Commençons cette chronique pourtant pleine d’enthousiasme par un triste aveu d’échec : nous n’avons pas vu Un Jour dans la vie de Billy Lynn. D’ailleurs vous non plus, spectateurs français, vous ne verrez sans doute jamais le nouveau film d’Ang Lee, bien que sa sortie n’ait finalement pas été annulée ici après son bide noir US et son rejet par la critique locale. Le 1er février, le film que vous découvrirez dans vos multiplexes n’est absolument pas celui que son auteur avait l’intention de vous foutre devant les yeux.

Pas la peine pour autant de fouiller sur le net à la recherche d’un hypothétique « director’s cut », la mutilation opérée ici ne tient pas à une histoire de montage mais de format de projection. Pas de copies 3D en France et, de fait, pas non plus de copies HFR – une technologie permettant de diffuser un film en augmentant son nombre d’images par seconde, créant une sensation d’hyperréalisme stupéfiante. L’un dans l’autre, ces deux procédés ultra high-tech qu’on croyait réservés aux méga blockbusters (Jackson les a utilisés dans Le Hobbit, ils seront au cœur des suites d’Avatar) devaient offrir à ce film d’échelle très modeste une inclinaison à la fois plus expérimentale, plus défricheuse, plus épique et plus « jamais-vu ». SURTOUT, elles semblaient faire parfaitement corps avec le principe de l’œuvre (un retour au bercail observé sous l’angle de la déconnexion totale) et raccordaient parfaitement avec les ambitions d’Ang Lee, cinéaste qui n’aime rien tant que filmer l’intime de manière spectaculaire (Lust, Caution, Ice Storm, L’Odyssée de Pi) ou le spectaculaire de manière très intime (Hulk, Tigre et dragon ou encore, euh… L’Odyssée de Pi). L’exploit du film ? Même projeté en 2D et en 24 images par seconde, Billy Lynn ne ressemble à rien d’autre qu’à un Ang Lee, cinéaste apatride et observateur sensible de l’American way of life.

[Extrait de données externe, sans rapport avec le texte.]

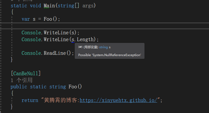Click the "1 个引用" CodeLens reference link
This screenshot has height=113, width=209.
coord(22,80)
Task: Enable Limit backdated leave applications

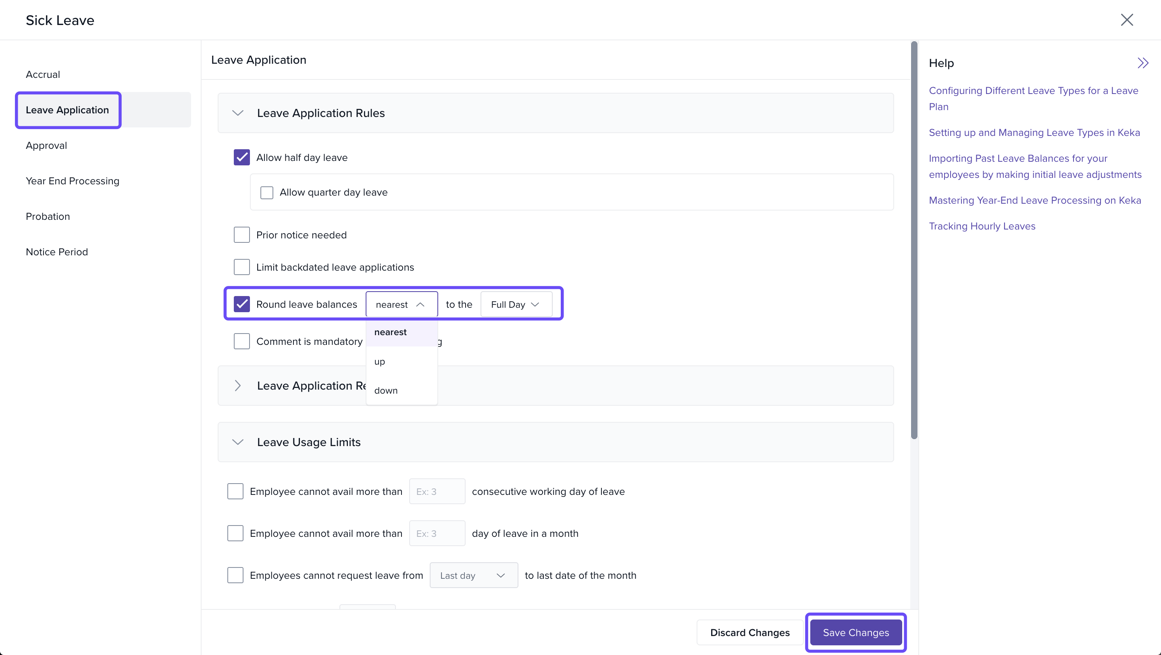Action: point(242,267)
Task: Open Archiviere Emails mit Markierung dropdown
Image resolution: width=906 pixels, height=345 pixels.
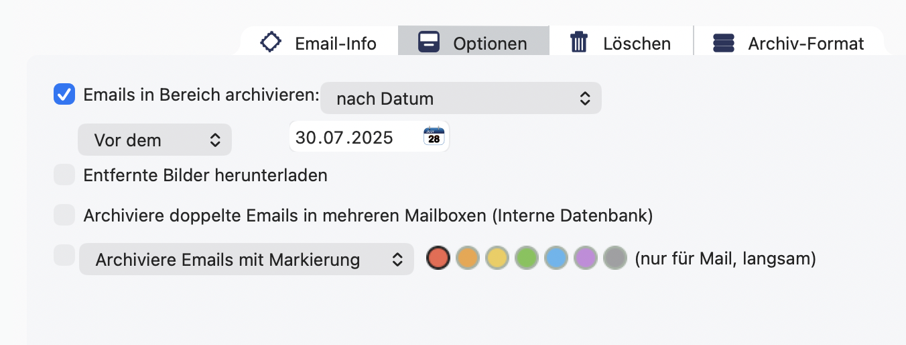Action: 247,259
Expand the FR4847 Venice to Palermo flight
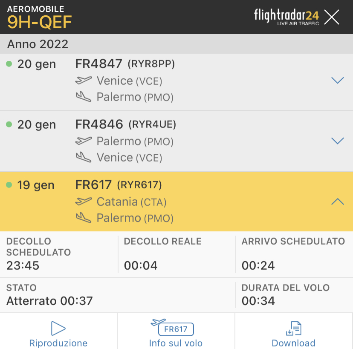Screen dimensions: 353x349 [x=337, y=81]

On est en 2004, une poignée de troufions yankees envoyés en Irak sont invités pendant leur courte perm’ à venir parader lors d’un méga-match de la NFL. Parmi eux, Billy Lynn, jeune sans-grade aux yeux tristounes, devenu petite fierté ricaine après avoir tenté héroïquement de sauver le chef de sa garnison. Il retombera vite dans l’anonymat, mais aujourd’hui c’est devant lui que le stade se pâme. Raconté uniquement du point de vue de ce bleu-bite qui zappe dans ses souvenirs et ses traumas et mesure l’étendue de sa solitude tandis que la foule l’acclame et que le show pétarade, le film se place sur un territoire de cinéma assez inédit, quelque part entre le premier Rambo, Abattoir 5 et la grande fiction de gauche US. Jamais très loin de la satire lorsqu’il constate que ses militaires déboussolés ne sont rien d’autre qu’un rouage à l’intérieur d’un immense barnum « son et lumière », Billy Lynn explose pourtant la tentation discursive et le didactisme épuisant au profit de la sensation et de la sensibilité. Il glisse continuellement du morceau de bravoure à l’introspection, du murmure à l’emphase, de l’expérimental au mainstream. Un pas de deux typique de son auteur, qui trace ici les contours du rêve américain et de sa fureur toujours enchevêtrée dans la désillusion. Ce film est beau, soufflant, tuant. Dommage qu’on ne l’ait pas vu.